== Records for the task ==

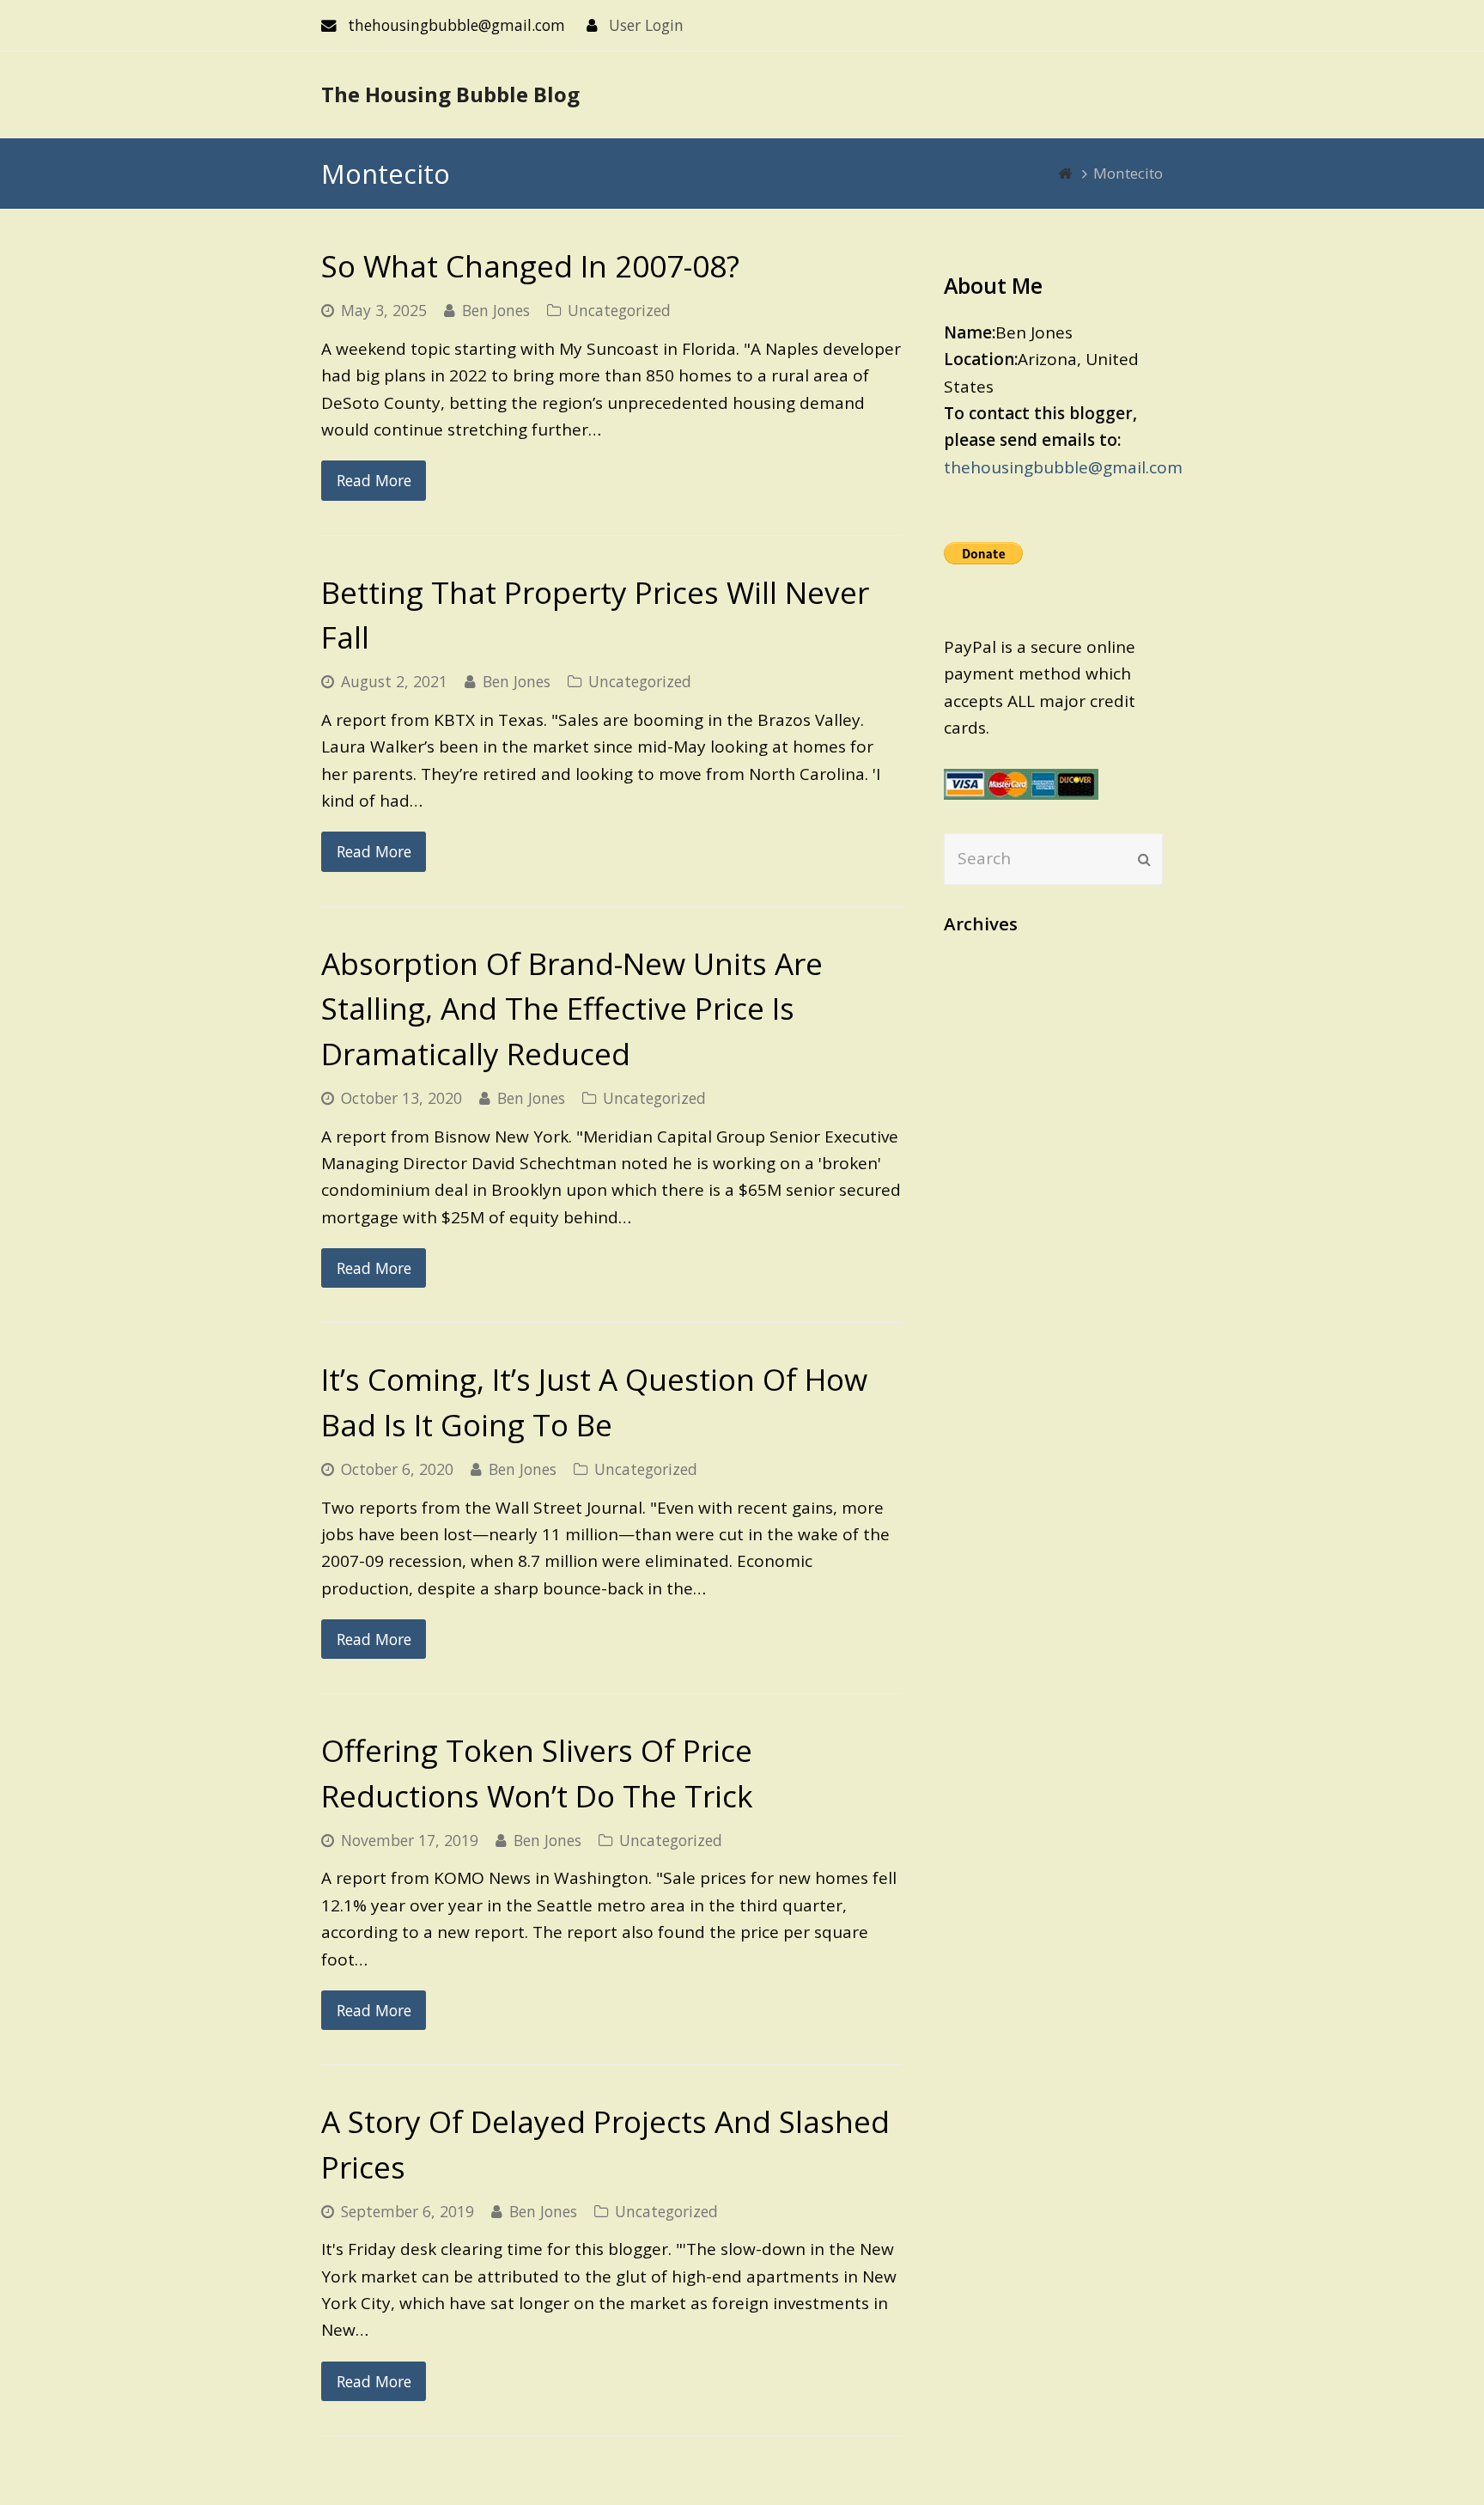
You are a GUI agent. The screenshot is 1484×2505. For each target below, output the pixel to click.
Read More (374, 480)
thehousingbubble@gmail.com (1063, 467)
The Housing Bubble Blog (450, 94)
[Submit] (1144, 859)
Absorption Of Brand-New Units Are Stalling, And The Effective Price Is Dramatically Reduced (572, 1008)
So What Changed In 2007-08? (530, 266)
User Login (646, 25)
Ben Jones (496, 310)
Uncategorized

== Problem details ==
The expected output is the run of lines from the one that includes "The Housing Bubble Blog (450, 94)" through the end of the listing above, exactly as they stand.

== Final answer ==
The Housing Bubble Blog (450, 94)
[Submit] (1144, 859)
Absorption Of Brand-New Units Are Stalling, And The Effective Price Is Dramatically Reduced (572, 1008)
So What Changed In 2007-08? (530, 266)
User Login (646, 25)
Ben Jones (496, 310)
Uncategorized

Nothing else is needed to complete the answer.